**Textauszug:**
>>

ANA
Rottenbergs Roadbook

Licht und Schatten

Print-Ausgabe 12. August 2016

Die Hose ist orange – und von der Müllabfuhr: Sichtbar und robust, aber nicht schick. Trotzdem muss Eugene Quinn sie bei der Arbeit tragen. Quinn ist kein Müllmann: Er führt durch Wien. Die Hose ist da Vorschrift: „Weil ich ja kein Fremdenführer bin.“

Was als Schikane gedacht war, ist heute Marke – und passt: Denn Quinn zeigt das Gegenteil von schön. „Vienna Ugly“ heißt die Tour: Wien ohne Sisi und Lipizzaner. Stattdessen gibt es einen Parforce-Ritt durch architektonische Katastrophen. Nicht in armen Gegenden („das wäre arrogant“), sondern in den schicken Vierteln.

Quinn ist der Bub aus „Des Kaisers neue Kleider“, nennt die Dinge beim Namen. Hollein? Czernin? Raiffeisen? UNESCO? Quinn schont keinen. Nicht nur Touristen und Wiener lieben ihn dafür: Wiens Stadtplaner „füttern“ ihn, fast offiziell, mit Tipps.

<<

**Aufgabenstellung:**
A – Entnehmen Sie dem Textauszug wortgetreu die Passage, die bei den Worten „Quinn ist der“ einsetzt und nach den Worten „offiziell, mit Tipps.“ endet.
B – Beurteilen Sie anhand des Textauszugs, ob die folgenden Aussagen zutreffen, und antworten Sie jeweils mit Ja oder Nein, belegt durch die maßgeblichen Worte im genauen Wortlaut: (i) Eugene Quinn ist von Beruf Müllmann. (ii) Die Tour „Vienna Ugly“ führt durch arme Gegenden Wiens. (iii) Wiens Stadtplaner versorgen Quinn mit Tipps.
Stützen Sie sich ausschließlich auf den Textauszug.

**Bereitgestellte Daten:**

>>

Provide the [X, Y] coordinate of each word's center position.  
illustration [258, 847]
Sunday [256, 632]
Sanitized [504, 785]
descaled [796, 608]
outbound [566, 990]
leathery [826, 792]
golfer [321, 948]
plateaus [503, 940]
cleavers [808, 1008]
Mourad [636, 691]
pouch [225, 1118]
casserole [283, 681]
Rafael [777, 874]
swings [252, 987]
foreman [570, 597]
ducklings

<<

**Lösungen:**
A –
Quinn ist der Bub aus „Des Kaisers neue Kleider“, nennt die Dinge beim Namen. Hollein? Czernin? Raiffeisen? UNESCO? Quinn schont keinen. Nicht nur Touristen und Wiener lieben ihn dafür: Wiens Stadtplaner „füttern“ ihn, fast offiziell, mit Tipps.

B –
(i) Nein: »Quinn ist kein Müllmann«
(ii) Nein: »Nicht in armen Gegenden („das wäre arrogant“), sondern in den schicken Vierteln.«
(iii) Ja: »Wiens Stadtplaner „füttern“ ihn, fast offiziell, mit Tipps.«